Deep Video Understanding: A Stepping Stone Towards AGI

  • 281
김현우 교수(고려대학교) / 2024.10.11


Video has become one of the most popular modalities that modern individuals consume and produce. However, developing AI systems that deeply understand videos is still a challenging goal due to the difficulty of annotations, the sheer volume of data, and the substantial computational burden required for training and inference of video models. To address these problems, I introduce new strategies for pre-training and fine-tuning video foundation models, including parameter-efficient fine-tuning (PEFT). Additionally, to deploy video models to users, I present training-free cost-efficient inference techniques for video transformers. To demonstrate the generalizability of video foundation models, I highlight our recent work in ‘Video Question Answering’ which implicitly requires tackling various subtasks and achieving a deeper understanding of videos. Lastly, I discuss how Video QA and Multimodal QA systems can serve as stepping stones towards artificial general intelligence, and outline future research directions.
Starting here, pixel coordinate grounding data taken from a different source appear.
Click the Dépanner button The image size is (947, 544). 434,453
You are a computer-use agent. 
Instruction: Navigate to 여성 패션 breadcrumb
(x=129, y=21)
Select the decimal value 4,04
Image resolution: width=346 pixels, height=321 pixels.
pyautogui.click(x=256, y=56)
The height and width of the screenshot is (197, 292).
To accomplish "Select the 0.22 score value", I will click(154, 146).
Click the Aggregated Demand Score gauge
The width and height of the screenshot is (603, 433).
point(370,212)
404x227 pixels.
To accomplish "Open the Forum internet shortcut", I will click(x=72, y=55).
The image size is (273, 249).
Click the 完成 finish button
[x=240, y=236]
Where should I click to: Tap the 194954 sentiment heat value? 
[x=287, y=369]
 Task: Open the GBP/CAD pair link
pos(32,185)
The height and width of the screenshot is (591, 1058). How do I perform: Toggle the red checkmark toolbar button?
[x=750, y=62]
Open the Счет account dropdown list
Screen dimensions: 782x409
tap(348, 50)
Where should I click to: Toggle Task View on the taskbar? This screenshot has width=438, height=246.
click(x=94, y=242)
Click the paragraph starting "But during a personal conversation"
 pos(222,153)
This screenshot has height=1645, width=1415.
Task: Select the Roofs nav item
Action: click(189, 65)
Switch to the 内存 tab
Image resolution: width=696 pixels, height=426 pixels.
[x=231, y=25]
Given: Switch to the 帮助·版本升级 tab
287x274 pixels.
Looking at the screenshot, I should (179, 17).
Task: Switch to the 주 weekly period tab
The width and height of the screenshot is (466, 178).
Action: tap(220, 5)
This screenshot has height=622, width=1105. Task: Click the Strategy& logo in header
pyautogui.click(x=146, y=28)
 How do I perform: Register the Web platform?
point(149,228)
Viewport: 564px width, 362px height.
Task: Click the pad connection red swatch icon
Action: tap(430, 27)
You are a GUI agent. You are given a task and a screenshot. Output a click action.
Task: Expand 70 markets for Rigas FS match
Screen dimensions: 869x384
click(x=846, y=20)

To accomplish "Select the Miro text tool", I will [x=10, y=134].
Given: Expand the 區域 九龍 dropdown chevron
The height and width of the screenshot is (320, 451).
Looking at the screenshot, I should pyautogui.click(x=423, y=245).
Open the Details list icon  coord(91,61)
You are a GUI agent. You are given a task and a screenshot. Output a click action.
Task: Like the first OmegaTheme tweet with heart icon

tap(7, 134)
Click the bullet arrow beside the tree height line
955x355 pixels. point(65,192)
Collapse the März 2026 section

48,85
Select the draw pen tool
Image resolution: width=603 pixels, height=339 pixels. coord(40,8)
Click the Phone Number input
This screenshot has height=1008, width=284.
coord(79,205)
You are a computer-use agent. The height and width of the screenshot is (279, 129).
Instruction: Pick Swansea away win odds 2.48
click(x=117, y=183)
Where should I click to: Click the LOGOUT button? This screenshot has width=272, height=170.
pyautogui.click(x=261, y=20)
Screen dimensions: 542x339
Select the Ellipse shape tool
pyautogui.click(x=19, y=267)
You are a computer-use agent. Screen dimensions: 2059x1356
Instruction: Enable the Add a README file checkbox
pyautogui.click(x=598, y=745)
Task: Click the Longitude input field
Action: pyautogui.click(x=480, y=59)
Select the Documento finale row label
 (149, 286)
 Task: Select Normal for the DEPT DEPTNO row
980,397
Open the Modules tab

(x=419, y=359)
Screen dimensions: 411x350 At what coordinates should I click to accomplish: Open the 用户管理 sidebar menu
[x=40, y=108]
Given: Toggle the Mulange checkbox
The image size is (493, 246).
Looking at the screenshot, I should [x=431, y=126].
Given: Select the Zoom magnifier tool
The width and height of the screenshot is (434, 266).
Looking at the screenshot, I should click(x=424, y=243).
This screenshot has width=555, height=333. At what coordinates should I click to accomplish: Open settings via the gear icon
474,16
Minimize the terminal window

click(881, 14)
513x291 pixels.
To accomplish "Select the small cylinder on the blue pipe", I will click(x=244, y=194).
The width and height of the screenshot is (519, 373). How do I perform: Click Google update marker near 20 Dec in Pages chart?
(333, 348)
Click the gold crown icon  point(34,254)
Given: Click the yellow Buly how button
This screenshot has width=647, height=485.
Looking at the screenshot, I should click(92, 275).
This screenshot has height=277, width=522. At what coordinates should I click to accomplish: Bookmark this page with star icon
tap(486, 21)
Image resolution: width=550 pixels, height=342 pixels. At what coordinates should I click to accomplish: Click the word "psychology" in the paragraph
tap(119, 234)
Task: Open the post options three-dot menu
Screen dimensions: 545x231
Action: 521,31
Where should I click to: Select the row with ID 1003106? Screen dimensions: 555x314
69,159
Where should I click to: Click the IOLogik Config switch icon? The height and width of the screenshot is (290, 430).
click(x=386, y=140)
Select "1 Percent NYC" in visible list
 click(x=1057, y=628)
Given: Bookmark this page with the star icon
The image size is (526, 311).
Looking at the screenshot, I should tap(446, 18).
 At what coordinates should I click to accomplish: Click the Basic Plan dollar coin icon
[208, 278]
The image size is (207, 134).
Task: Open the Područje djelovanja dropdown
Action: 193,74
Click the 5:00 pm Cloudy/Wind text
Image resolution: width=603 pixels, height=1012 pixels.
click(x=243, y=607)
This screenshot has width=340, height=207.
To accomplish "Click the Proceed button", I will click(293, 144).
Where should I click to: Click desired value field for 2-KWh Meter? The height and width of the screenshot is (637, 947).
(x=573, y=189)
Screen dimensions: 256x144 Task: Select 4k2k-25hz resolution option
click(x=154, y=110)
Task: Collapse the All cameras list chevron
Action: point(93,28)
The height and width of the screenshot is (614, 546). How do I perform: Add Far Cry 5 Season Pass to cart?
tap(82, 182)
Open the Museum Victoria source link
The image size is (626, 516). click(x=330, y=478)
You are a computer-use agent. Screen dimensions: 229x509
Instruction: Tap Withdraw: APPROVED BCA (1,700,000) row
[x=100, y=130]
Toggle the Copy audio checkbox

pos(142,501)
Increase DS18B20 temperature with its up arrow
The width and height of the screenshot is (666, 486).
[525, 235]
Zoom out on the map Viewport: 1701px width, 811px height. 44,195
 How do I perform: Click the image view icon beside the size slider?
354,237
Hyunwoo J. Kim is an associate professor at Korea University, where he leads Machine Learning and Vision Lab (MLV). His lab focuses on developing techniques for general-purpose AI systems, including multimodal foundation models, multi-modal question answering, efficient inference, and new neural network architectures. Prior to this position, he worked at Amazon Lab126 in Sunnyvale, California. He obtained a Ph.D. in Computer Sciences at the University of Wisconsin-Madison (Ph.D minor in statistics). He served as an Area Chair for CVPR 2024 and recently co-organized the 1st and 2nd MICCAI workshops on Foundation Models for General Medical AI in 2023 and 2024.